[[ Record excerpts open ]]

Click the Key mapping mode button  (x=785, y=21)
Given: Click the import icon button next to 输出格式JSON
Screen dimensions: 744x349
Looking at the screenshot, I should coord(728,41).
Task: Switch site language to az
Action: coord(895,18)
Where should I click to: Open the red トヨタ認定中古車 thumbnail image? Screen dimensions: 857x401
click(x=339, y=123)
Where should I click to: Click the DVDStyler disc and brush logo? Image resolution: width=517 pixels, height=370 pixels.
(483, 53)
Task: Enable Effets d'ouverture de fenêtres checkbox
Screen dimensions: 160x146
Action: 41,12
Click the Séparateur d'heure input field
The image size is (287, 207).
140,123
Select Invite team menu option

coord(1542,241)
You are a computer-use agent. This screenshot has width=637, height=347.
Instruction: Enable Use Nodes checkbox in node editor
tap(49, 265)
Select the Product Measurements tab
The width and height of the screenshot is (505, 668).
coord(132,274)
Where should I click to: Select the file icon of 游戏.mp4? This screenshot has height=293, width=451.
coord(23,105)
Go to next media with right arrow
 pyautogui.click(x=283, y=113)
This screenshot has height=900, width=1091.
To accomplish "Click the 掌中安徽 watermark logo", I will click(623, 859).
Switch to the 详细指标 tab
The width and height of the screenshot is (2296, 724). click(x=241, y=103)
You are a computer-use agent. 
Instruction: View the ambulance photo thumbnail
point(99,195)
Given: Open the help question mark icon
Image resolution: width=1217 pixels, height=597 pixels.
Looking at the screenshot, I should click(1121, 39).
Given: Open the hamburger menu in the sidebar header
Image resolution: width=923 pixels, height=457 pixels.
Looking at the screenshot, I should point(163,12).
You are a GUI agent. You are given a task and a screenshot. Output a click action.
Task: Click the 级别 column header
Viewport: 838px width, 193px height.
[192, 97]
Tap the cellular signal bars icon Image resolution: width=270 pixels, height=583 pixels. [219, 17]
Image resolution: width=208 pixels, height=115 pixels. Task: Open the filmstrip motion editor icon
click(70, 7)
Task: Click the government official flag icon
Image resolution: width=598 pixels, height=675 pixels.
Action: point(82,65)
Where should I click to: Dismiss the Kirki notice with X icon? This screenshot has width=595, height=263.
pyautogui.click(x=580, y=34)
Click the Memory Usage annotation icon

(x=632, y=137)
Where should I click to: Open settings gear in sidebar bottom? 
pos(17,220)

[[ Record excerpts closed ]]

Task directions:
The answer is the full set of records above, repeated exactly.

Result for this task:
Click the Key mapping mode button  (x=785, y=21)
Given: Click the import icon button next to 输出格式JSON
Screen dimensions: 744x349
Looking at the screenshot, I should coord(728,41).
Task: Switch site language to az
Action: coord(895,18)
Where should I click to: Open the red トヨタ認定中古車 thumbnail image? Screen dimensions: 857x401
click(x=339, y=123)
Where should I click to: Click the DVDStyler disc and brush logo? Image resolution: width=517 pixels, height=370 pixels.
(483, 53)
Task: Enable Effets d'ouverture de fenêtres checkbox
Screen dimensions: 160x146
Action: 41,12
Click the Séparateur d'heure input field
The image size is (287, 207).
140,123
Select Invite team menu option

coord(1542,241)
You are a computer-use agent. This screenshot has width=637, height=347.
Instruction: Enable Use Nodes checkbox in node editor
tap(49, 265)
Select the Product Measurements tab
The width and height of the screenshot is (505, 668).
coord(132,274)
Where should I click to: Select the file icon of 游戏.mp4? This screenshot has height=293, width=451.
coord(23,105)
Go to next media with right arrow
 pyautogui.click(x=283, y=113)
This screenshot has height=900, width=1091.
To accomplish "Click the 掌中安徽 watermark logo", I will click(623, 859).
Switch to the 详细指标 tab
The width and height of the screenshot is (2296, 724). click(x=241, y=103)
You are a computer-use agent. 
Instruction: View the ambulance photo thumbnail
point(99,195)
Given: Open the help question mark icon
Image resolution: width=1217 pixels, height=597 pixels.
Looking at the screenshot, I should click(1121, 39).
Given: Open the hamburger menu in the sidebar header
Image resolution: width=923 pixels, height=457 pixels.
Looking at the screenshot, I should point(163,12).
You are a GUI agent. You are given a task and a screenshot. Output a click action.
Task: Click the 级别 column header
Viewport: 838px width, 193px height.
[192, 97]
Tap the cellular signal bars icon Image resolution: width=270 pixels, height=583 pixels. [219, 17]
Image resolution: width=208 pixels, height=115 pixels. Task: Open the filmstrip motion editor icon
click(70, 7)
Task: Click the government official flag icon
Image resolution: width=598 pixels, height=675 pixels.
Action: point(82,65)
Where should I click to: Dismiss the Kirki notice with X icon? This screenshot has width=595, height=263.
pyautogui.click(x=580, y=34)
Click the Memory Usage annotation icon

(x=632, y=137)
Where should I click to: Open settings gear in sidebar bottom? 
pos(17,220)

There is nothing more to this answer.